Immunoregulatory effects of isotretinoin in patients with acne

Background In vitro studies have shown that retinoids influence T-cell differentiation.

Objectives To study the effect of isotretinoin on T-cell differentiation markers in patients with acne.

Methods A total of 37 patients with acne vulgaris (25 female, 12 male, age 19·6 ± 3·7 years) and 30 age- and sex-matched healthy controls (19 female, 11 male, age 20·5 ± 4·4 years) were included in the study. Screening for biochemical parameters in serum samples were done just before initiation (pretreatment) and after 3 months of isotretinoin treatment (post-treatment) in the acne group.

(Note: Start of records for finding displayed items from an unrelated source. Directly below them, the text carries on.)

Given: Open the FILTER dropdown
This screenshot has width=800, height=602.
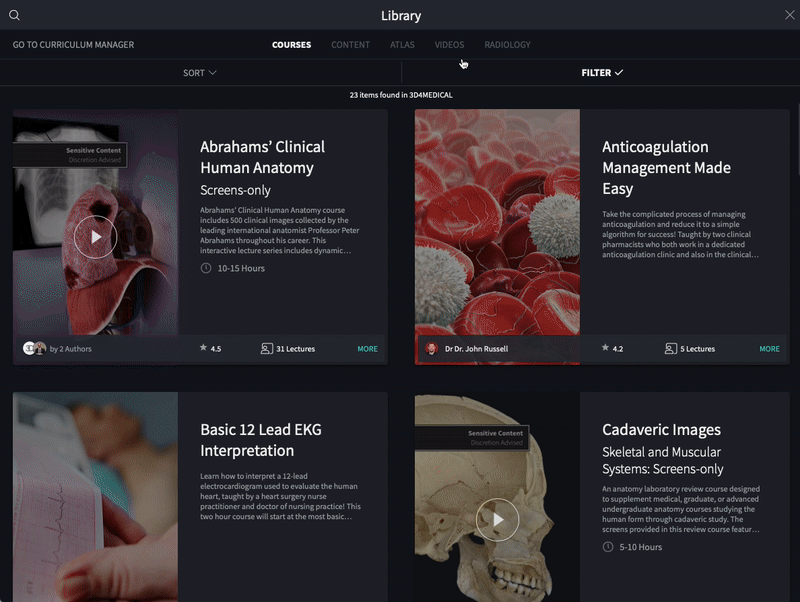Looking at the screenshot, I should coord(602,73).
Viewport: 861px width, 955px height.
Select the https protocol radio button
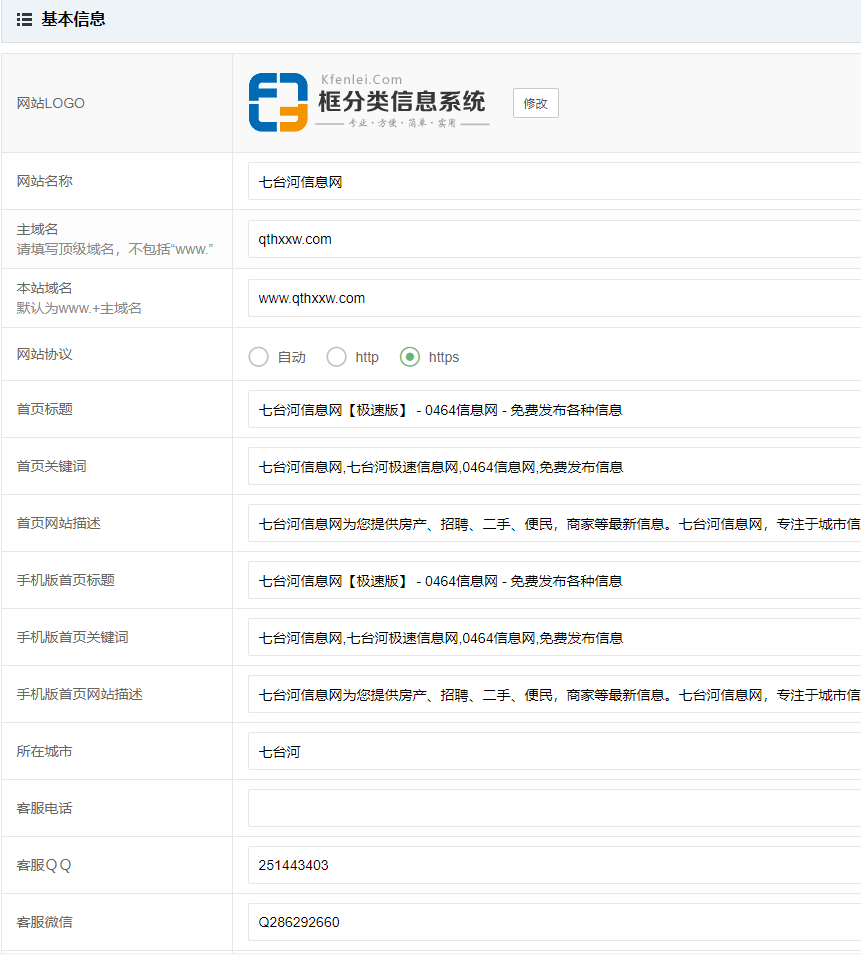point(410,357)
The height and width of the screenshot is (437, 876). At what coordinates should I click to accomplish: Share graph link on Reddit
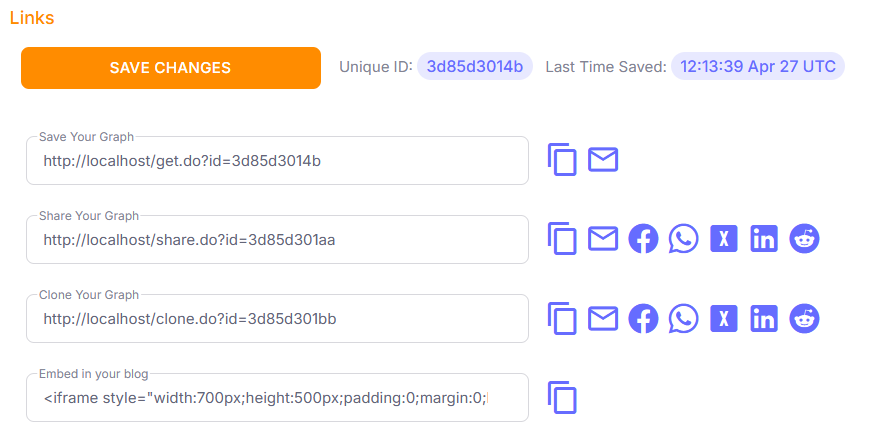pos(804,239)
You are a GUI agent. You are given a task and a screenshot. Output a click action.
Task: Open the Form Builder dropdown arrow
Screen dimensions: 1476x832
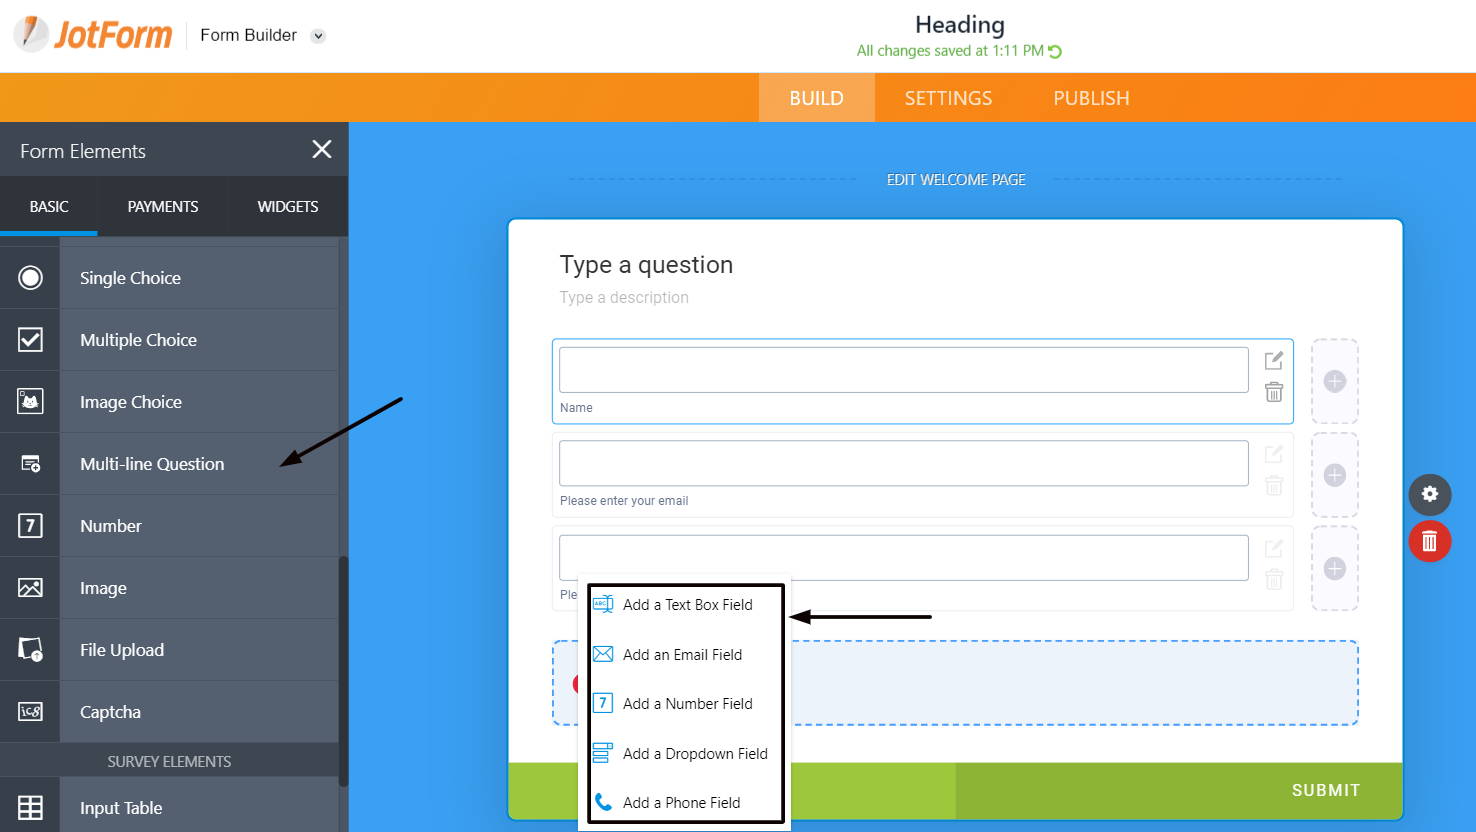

Results Baseline levels of tumour necrosis factor (TNF)-α (P < 0·0001), interleukin (IL)-4 (P < 0·0001), IL-17 (P < 0·0001) and interferon (IFN)-γ (P = 0·002) were significantly higher in the acne group compared with the control group. TNF-α (P < 0·0001), IL-4 (P < 0·0001), IL-17 (P < 0·0001) and IFN-γ (P < 0·0001) levels decreased after isotretinoin treatment. TNF-α and IL-4 values after isotretinoin treatment were similar to those of the control group. However, levels of IL-17 (P < 0·0001) after isotretinoin treatment were higher than those of the control group, despite a significant decline after treatment. Levels of IFN-γ (P < 0·0001) after isotretinoin treatment were lower than those of the control group.

Conclusions This study shows that isotretinoin treatment significantly decreases TNF, IL-4, IL-17 and IFN-γ levels in patients with acne. We failed to show that isotretinoin redirects naive T helper (Th) differentiation preferentially towards the Th2 cell lineage.